=== EXERCISE INSTRUCTIONS ===
The stretch wanted below opens at the line containing "Close the flight details panel" and closes at the line containing "Where should I". Please return it exactly, with no other lines.

=== THE DATA ===
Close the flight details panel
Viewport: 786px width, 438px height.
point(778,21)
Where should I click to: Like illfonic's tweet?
--
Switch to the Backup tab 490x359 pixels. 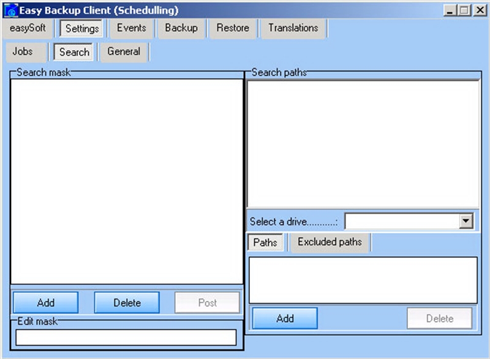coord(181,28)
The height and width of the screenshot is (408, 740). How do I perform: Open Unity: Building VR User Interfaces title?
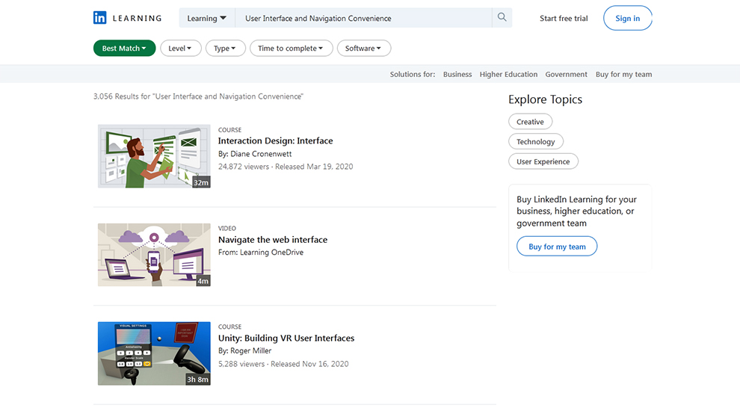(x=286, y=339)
==
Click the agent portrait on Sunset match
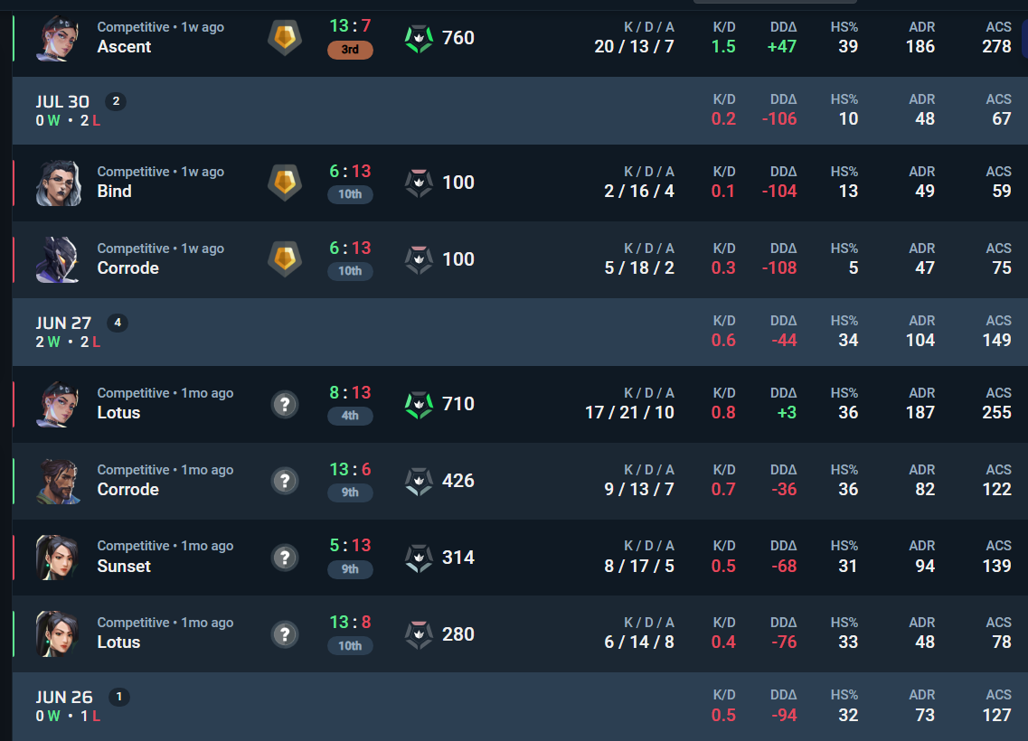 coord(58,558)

=== TASK ANSWER ===
Close the flight details panel
Viewport: 786px width, 438px height.
point(778,21)
Where should I click to: Like illfonic's tweet?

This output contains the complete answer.